Portland, a walker’s paradise? Please.

Siobhán Brett is the opinion editor of the Maine Trust for Local News.

The magazine Travel + Leisure last month, with a seeming straight face, referred to Portland as “a walker’s paradise.”

Covering a 2026 list of “Best Wellness Towns” (oy) the report referred to our city’s “quaint feel” and its cobblestone streets. Two stretches of cobblestone street, by my count, one of which is marred by a steady stream of two-way traffic.

Oh, never mind that. We’re told the city’s Walk Score, a branding honor for which we can thank walkscore.com, an online contrivance owned by Redfin, is 100/100. Haha. Hahahahahahahaha!

Vehicles sail around Portland bends without looking. Crossings and road markings lack uniformity and, as a result, reliability. Rules are broken or bent by people who are either suiting themselves or having to innovatively cheat death. Visitors, when they’re here, roll around like blind mice. Locals seem to believe that open phone use is permissible off the highway. A yellow light is a green light. A red light is a yellow light, and after that it’s a suggestion.

The volume of cars driving, the volume of cars parked, the volume of drivers who don’t know where they are or where they’re going — these are stubborn conditions not easily worked out. It’s the manner in which Portland responds to them — or fails to — that gives us the diabolical pedestrian experience we have today.

The cleanest and most routinely disturbing example of Portland’s disregard for road safety can be faithfully seen at the all-way stop. Approach these circles of hell at your own risk. The points throughout the city where four stop signs converge couldn’t expose people to greater danger if they were designed to.

For ease of illustration, let’s single out the junction at Washington Avenue and Congress Street. Here, as at all of its counterparts, driver inattention breeds driver disarray. One driver slows to a stop. Which of the three cars he’s now looking at was there before him, and in which order? More often than not, he drives as though he could not know for sure.

A rogue pedestrian, dependably upending the sequence as it ought to have unfolded, might buy this driver some time. Throw in three more walkers, one on each crosswalk. Better again, staggered sets of walkers.
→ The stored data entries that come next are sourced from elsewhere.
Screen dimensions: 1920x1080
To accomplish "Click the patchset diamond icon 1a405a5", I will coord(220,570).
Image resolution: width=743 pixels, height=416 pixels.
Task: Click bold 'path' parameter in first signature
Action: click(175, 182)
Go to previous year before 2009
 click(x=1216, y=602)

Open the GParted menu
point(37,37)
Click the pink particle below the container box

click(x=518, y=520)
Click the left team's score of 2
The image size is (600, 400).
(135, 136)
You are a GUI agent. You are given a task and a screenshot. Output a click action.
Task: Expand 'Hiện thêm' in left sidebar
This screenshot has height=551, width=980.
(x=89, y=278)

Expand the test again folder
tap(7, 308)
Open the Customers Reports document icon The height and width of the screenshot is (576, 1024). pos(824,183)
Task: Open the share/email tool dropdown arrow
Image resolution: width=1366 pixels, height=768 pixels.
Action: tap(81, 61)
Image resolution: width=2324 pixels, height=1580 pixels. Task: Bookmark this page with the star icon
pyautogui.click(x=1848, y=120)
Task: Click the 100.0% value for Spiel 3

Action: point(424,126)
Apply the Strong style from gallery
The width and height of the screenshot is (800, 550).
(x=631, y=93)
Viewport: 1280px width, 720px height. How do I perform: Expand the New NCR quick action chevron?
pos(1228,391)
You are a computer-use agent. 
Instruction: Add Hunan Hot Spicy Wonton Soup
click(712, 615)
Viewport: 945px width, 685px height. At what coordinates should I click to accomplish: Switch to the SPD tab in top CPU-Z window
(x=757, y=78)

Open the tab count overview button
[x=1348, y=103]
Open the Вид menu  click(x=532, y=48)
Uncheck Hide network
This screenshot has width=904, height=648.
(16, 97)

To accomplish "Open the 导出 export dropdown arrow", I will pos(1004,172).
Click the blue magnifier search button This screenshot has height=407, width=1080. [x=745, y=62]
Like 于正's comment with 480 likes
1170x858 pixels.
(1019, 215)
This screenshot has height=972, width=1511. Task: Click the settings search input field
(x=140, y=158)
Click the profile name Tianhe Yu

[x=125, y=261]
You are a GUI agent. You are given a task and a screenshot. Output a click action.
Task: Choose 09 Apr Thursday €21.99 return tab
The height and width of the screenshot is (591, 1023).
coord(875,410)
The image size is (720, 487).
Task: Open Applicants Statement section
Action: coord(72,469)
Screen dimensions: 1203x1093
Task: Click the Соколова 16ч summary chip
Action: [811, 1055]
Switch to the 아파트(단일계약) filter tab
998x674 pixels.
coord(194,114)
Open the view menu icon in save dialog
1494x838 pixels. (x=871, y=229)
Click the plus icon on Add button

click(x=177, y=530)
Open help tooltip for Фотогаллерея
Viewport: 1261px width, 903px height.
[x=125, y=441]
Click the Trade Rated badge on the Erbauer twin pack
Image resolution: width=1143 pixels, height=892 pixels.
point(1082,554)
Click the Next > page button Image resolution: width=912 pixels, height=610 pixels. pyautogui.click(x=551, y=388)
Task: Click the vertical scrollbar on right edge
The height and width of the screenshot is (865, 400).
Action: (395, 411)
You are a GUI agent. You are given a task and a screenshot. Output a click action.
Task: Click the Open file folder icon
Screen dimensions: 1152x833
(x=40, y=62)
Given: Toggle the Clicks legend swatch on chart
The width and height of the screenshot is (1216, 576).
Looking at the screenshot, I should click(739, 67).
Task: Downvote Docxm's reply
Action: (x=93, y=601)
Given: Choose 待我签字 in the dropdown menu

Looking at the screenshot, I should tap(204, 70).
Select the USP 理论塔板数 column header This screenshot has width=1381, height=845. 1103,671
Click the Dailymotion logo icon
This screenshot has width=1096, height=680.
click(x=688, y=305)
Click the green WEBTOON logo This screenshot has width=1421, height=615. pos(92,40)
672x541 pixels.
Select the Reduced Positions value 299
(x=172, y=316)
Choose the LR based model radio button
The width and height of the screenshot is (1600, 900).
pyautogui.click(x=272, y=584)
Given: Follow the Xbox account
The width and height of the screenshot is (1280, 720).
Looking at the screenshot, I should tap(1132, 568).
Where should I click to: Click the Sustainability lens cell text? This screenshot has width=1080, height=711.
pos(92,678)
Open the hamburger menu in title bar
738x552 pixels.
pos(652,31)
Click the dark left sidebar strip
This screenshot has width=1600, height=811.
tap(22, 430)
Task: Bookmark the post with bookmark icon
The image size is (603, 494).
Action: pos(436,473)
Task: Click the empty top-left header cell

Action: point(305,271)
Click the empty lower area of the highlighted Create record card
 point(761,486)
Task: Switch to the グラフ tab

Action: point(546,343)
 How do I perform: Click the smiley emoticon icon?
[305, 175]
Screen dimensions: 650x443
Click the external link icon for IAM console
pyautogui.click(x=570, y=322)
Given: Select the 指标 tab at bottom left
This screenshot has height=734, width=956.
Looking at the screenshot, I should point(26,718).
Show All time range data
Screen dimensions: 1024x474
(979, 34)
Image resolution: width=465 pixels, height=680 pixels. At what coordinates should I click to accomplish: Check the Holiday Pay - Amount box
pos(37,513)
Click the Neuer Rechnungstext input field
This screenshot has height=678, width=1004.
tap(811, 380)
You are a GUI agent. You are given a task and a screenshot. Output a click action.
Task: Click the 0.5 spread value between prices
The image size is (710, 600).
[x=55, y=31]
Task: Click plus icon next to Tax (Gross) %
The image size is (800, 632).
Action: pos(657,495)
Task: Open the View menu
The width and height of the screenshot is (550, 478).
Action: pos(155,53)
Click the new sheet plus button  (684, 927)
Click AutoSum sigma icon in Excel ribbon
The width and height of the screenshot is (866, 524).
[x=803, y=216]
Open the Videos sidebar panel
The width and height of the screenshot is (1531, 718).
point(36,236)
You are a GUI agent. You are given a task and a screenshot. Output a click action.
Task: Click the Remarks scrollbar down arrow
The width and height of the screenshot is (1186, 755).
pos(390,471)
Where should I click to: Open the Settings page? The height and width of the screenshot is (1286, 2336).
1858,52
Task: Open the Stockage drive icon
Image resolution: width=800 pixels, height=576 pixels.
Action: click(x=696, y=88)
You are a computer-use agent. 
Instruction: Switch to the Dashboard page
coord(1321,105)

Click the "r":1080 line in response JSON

Add to this already fraught scene the driver who relishes in the four-way stop as a waving or honking exercise, an involved social interaction to be made and remade originally every time. Add in the pedestrian who indignantly waves waiting drivers on, preferring to cross without an audience or otherwise striving to wield some power of their own. This breach of contract is as corrosive as anything else.

What about a long-suffering cyclist or two? What about the motorist who insists on sidling into available space alongside an already-waiting car, creating a fifth or sixth start line when four have already overwhelmed the critical faculties of all in the vicinity? The chance of a collision under these circumstances is alarmingly high.

Wander down to Franklin Avenue and Marginal Way, where the police department could make my dreams come true by stationing officers on the medians (where, due to the light sequencing, pedestrians are also forced to linger) and issuing tickets to the scores of people serenely using their phones at and around the lights.

Carry on to Pine Street and State Street, where fresh investment in that pedestrian crossing — an undertaking that should destroy our faith in city planning — has resulted in a sick new carnival game.

Where there was a flashing light, there is now a traffic light, just yards after the intersection’s lights. The indignant pedestrian will never use this light. The pedestrian who does, in crossing with the light, now seems to grant the driver permission to drive on — through a red light! — once they have crossed.

At a Bicycle Coalition of Maine workshop a couple of years ago, I learned about “the Idaho stop.” Passed into law in that state in 1982 with a view to improving cyclists’ safety, the rule allows people on bikes to treat red lights like stop signs and stop signs like yield signs. Critics of this concession say we need more uniformity in our rules, less ambiguity. If everything didn’t feel so far gone on the roads, I’d say the same.

Negotiating America’s most walkable city, I think often about the Idaho stop; about the sustained tension between cars, trucks and everybody else; about the immense, creative caution pedestrians are forced to take for self-preservation. Being on foot in Portland can feel like an extreme sport. I’d hate to have to try to score it.